Zarr is a format for the storage of chunked, compressed, N-dimensional arrays inspired by HDF5.

Key things

  1. Supports in-memory and persistent arrays with no change in the API
  2. Stores data in chunks, operates on chunks. Can work on large arrays without memory being full.
  3. Zar arrays have their own functions as replacement for commonly used numpy features
  4. Supports multi-threading and multi-processing
  5. Supports multiple storage formats e.g. zip, LMDB, Reddis, AWS S3, HDFS

Basic Usage

import zarr
 
zarr.create() // empty array
zarr.zeros() // zero filled array
 
zarr.open() // disk persisted empty array
 
zarr.save() // to save in-memory zar array to disk
zarr.load() // load disk persisted array to memory

Performance

On Ryzen 9 5900X with 64 GB RAM

Data = 1D array of 2^30 64-bit elements, uncompressed size: 8.58 GB

Using 1D data as parquet does not support 2D data

With random data

Using Parquet:

Time to write: 24.9 seconds

Size on disk: 8.3 GB

Notes: Single threaded, written to a single data.parquet file.

Using Zarr:

Time to write: 4.7 seconds

Size of disk: 7.1 GB

Note: Multi threaded with 8 threads, around 200% total CPU usage. Data written to 1024 seperate files (2^20 elements per file)

With sequential data

Using Parquet:

Time to write: 27.7 seconds

Size on disk: 4.3 GB

Notes: Single threaded, written to a single data.parquet file.

Using Zarr:

Time to write: 1.9 seconds

Size of disk: 51MB

Note: Multi threaded with 8 threads, around 200% total CPU usage. Data written to 1024 seperate files (2^20 elements per file)

Comparision to HDF5

The Hierarchical Data Format version 5 HDF5 is also an open source file format.

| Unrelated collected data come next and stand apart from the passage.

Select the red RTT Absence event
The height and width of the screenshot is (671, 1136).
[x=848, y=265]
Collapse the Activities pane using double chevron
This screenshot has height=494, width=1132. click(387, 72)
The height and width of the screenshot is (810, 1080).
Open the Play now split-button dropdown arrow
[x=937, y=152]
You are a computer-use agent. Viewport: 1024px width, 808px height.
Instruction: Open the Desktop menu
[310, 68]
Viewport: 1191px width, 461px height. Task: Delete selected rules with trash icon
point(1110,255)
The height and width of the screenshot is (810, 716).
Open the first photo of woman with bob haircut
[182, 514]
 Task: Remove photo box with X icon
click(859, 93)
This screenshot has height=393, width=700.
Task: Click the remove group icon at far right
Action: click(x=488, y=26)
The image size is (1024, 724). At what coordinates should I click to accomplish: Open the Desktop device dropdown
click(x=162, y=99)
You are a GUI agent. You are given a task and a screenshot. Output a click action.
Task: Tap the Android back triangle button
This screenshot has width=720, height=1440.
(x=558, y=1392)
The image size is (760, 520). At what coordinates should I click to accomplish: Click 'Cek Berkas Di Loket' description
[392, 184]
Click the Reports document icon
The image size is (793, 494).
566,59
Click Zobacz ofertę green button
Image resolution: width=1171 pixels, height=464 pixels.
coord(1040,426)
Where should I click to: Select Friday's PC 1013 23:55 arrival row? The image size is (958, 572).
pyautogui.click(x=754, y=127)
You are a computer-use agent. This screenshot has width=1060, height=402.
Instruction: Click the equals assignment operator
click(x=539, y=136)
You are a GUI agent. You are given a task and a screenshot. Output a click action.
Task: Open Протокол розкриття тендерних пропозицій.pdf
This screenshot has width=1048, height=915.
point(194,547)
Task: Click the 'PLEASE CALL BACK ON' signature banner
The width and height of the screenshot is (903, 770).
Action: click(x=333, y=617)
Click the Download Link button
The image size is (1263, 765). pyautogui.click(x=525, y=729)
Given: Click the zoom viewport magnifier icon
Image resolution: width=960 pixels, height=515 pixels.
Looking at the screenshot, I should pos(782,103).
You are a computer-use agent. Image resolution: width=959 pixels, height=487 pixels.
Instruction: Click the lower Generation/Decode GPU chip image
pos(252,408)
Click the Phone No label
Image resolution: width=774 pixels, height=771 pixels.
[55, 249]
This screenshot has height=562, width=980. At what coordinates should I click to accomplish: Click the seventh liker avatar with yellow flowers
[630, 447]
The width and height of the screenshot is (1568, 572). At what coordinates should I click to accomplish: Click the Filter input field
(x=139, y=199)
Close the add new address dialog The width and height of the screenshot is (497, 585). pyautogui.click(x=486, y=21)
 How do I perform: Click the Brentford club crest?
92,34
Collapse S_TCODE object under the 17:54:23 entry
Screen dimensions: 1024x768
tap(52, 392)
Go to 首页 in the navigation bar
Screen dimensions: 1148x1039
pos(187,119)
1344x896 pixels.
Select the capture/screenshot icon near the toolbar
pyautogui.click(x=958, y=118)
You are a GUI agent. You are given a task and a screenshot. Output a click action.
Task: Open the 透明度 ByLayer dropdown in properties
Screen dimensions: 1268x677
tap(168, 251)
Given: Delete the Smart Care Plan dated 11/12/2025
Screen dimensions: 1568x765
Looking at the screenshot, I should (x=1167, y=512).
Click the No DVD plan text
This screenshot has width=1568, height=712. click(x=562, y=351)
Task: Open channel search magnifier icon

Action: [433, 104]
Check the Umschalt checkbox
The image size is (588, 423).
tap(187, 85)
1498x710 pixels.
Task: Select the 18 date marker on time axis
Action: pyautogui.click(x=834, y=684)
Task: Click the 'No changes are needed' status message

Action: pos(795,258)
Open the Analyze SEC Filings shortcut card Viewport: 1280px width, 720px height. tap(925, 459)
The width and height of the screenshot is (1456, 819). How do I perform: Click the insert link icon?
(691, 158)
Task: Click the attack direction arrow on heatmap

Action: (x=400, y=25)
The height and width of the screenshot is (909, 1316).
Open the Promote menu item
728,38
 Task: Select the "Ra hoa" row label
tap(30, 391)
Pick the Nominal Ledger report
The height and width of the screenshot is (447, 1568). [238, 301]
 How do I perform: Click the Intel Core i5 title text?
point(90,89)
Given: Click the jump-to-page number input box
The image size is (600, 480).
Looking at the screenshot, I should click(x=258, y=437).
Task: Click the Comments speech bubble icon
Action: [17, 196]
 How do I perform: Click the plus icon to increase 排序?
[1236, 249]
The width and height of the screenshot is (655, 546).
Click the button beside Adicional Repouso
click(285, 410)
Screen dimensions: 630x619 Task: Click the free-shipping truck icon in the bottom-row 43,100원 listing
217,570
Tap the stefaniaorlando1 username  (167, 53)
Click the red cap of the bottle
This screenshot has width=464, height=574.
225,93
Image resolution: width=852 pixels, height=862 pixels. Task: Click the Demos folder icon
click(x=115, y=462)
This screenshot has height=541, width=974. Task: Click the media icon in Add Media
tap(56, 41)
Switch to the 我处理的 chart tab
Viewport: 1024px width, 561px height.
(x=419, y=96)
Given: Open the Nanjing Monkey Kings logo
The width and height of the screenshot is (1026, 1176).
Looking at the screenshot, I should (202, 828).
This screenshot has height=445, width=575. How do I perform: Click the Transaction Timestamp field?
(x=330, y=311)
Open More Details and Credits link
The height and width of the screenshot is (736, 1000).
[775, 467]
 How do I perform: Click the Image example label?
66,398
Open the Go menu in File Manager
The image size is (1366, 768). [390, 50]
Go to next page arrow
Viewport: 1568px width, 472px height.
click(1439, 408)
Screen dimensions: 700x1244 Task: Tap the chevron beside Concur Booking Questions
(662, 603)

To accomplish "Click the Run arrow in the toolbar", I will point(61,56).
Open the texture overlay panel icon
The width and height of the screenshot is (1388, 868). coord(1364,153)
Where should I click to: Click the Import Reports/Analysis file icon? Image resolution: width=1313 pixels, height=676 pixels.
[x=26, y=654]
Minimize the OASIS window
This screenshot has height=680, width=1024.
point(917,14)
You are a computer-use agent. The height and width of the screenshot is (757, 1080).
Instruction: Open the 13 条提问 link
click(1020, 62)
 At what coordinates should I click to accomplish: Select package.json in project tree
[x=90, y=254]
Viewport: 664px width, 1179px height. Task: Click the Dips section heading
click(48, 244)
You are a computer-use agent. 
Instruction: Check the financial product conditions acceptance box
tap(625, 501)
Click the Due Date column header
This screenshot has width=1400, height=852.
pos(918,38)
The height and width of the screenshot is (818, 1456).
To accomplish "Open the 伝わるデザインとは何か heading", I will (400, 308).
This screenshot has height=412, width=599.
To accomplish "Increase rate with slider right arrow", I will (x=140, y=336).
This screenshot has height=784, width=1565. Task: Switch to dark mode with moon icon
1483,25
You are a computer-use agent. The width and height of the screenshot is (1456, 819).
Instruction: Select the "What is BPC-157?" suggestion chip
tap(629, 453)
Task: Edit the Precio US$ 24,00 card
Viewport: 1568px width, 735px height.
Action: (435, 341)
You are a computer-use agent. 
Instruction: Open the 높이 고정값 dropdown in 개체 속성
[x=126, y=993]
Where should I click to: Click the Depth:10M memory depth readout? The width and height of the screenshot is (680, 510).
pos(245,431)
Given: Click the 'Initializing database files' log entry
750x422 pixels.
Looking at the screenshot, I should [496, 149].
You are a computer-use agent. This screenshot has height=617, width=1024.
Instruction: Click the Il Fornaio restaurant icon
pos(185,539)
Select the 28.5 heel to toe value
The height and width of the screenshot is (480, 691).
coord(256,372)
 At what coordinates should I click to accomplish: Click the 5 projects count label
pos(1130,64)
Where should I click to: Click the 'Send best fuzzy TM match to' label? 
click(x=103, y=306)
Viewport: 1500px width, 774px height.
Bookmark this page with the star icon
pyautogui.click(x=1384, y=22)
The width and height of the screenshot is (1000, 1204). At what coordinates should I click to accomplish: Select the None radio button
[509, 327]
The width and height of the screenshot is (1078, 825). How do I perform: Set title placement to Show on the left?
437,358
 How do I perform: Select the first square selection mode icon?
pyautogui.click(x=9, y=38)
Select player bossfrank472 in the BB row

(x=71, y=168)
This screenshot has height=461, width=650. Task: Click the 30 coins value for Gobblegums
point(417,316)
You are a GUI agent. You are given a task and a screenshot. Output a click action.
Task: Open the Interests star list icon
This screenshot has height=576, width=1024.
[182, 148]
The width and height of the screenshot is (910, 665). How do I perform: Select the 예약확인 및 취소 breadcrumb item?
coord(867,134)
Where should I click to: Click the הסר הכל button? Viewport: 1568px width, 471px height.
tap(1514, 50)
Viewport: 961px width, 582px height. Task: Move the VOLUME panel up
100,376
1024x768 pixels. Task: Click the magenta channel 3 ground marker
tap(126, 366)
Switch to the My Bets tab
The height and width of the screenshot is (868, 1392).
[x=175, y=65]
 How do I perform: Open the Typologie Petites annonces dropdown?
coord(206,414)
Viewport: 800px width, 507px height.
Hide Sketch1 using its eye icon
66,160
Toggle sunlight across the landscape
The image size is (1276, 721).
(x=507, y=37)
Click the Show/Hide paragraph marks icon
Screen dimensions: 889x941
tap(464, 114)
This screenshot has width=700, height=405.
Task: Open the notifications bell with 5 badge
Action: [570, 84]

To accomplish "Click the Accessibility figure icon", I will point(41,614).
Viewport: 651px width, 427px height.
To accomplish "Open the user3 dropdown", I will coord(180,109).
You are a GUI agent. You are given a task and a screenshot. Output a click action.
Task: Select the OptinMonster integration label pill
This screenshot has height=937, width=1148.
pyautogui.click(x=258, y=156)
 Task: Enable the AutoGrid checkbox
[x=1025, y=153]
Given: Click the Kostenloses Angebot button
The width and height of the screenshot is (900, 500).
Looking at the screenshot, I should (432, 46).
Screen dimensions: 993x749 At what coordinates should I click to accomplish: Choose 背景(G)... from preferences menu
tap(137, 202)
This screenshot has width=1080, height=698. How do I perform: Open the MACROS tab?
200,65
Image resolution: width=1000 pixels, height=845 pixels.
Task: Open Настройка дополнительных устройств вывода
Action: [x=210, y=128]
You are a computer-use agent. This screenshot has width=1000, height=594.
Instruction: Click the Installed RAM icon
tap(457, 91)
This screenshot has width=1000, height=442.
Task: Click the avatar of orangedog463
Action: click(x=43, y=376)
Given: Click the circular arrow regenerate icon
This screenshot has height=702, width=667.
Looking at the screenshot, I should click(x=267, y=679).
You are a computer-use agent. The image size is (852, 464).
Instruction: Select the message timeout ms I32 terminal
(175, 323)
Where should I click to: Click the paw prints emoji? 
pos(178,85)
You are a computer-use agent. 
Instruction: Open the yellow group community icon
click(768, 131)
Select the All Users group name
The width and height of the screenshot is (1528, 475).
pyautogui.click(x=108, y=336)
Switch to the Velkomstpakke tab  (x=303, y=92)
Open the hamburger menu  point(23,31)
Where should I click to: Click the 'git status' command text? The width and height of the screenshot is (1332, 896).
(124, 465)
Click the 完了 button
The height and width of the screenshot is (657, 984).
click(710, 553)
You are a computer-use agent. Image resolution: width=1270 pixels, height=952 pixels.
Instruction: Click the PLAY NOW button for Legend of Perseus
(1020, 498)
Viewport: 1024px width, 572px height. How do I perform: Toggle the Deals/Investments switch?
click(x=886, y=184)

In summary, both Zarr and HDF5 are very similar,

  1. directory and files based structure
  2. Each file containing multi-dimensional arrays
  3. Metadata for each file/directory
    And one can achieve same things with both Zarr and HDF5

The benefit of Zarr

  1. Its relatively modern, supports things like using Json files for metadata (instead of binary files in HDF5), using semantic versioning for each file etc.,
  2. extending zarr-python with custom filters/storage backends is relatively easy than extending HDF5, where everything is in C. Even for H5py (python wrapper over main HDF5 library), extension plugins must be written in C.
  3. HDF5 is single-threaded. For parallel access, one must use MPI (or multi-processing). The zarr-python supports multi-thread access.

Reference: https://youtu.be/-l445lCPTts